Picquart lui dit que « les témoins ne sortiraient de terre que si Esterhazy était arrêté ». Il répondit que « les chefs n’avaient pas jugé à propos de le faire ». Il refusa en conséquence de procéder aux recherches et aux confrontations que réclamait le colonel. Quand Picquart lui rapporta que, déjà, en Tunisie, Esterhazy était soupçonné, que le colonel Dubuch, le fils du général de la Rocque, le commandant Sainte-Chapelle en pourraient déposer, il grommela : « Esterhazy, nous le connaissons mieux que vous ! » Mais il ne fit même pas mention de ces indications dans son rapport[1].

Il refusa encore d’ordonner des enquêtes dans les villes où Esterhazy avait tenu garnison, bouscula Mathieu Dreyfus qui insistait : « Vous n’allez pas nous faire un réquisitoire ? » Mais il fit le gracieux avec Scheurer et avec moi.

Il m’arriva d’égarer, dans un compartiment de chemin de fer, ma serviette de député ; les employés[2] la fouillèrent avant de me la rendre. Elle renfermait des documents parlementaires (un rapport sur l’État-Major), des fac-similés du bordereau et de l’écriture d’Esterhazy et de Dreyfus que j’avais fait voir à des collègues.

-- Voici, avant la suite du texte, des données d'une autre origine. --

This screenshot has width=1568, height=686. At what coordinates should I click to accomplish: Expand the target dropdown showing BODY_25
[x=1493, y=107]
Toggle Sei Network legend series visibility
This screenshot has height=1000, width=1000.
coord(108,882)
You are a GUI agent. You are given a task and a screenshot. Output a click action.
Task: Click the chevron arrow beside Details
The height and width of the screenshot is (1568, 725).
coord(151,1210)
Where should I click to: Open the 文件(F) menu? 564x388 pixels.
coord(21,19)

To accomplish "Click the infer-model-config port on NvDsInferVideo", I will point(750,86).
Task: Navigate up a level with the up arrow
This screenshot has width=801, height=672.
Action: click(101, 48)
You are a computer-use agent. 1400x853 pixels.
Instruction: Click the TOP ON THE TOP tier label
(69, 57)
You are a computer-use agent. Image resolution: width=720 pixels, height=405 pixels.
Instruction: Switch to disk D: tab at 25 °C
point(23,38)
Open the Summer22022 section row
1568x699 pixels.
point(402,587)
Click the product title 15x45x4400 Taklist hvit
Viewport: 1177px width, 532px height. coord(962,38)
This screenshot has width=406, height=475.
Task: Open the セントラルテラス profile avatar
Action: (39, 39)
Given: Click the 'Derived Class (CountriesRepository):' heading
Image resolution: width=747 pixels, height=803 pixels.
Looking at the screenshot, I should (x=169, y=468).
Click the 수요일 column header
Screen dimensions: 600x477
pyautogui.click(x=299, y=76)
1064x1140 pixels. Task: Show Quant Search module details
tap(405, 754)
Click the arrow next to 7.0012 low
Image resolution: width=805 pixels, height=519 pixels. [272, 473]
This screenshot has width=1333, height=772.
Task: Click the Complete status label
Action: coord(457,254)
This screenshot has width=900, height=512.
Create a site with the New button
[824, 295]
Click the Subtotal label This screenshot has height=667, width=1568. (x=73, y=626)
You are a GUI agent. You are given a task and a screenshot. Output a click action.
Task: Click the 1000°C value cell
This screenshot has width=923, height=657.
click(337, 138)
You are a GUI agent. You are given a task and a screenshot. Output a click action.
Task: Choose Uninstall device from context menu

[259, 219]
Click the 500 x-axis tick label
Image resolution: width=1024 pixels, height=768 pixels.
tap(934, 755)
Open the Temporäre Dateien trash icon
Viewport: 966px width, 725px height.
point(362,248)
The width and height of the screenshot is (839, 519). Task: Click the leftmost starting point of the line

Un « inconnu » signala aussitôt à Tézenas « qu’il avait vu, lui-même, dans ma serviette, des lettres d’Esterhazy découpées, retouchées, maquillées ; dans certaines parties, l’écriture se trouvait surchargée de bandelettes couvertes d’écriture ». L’avocat s’échauffa, conféra

  1. Procès Zola, I, 295, 348, Picquart.
  2. Ceux du train et de la gare de Meaux.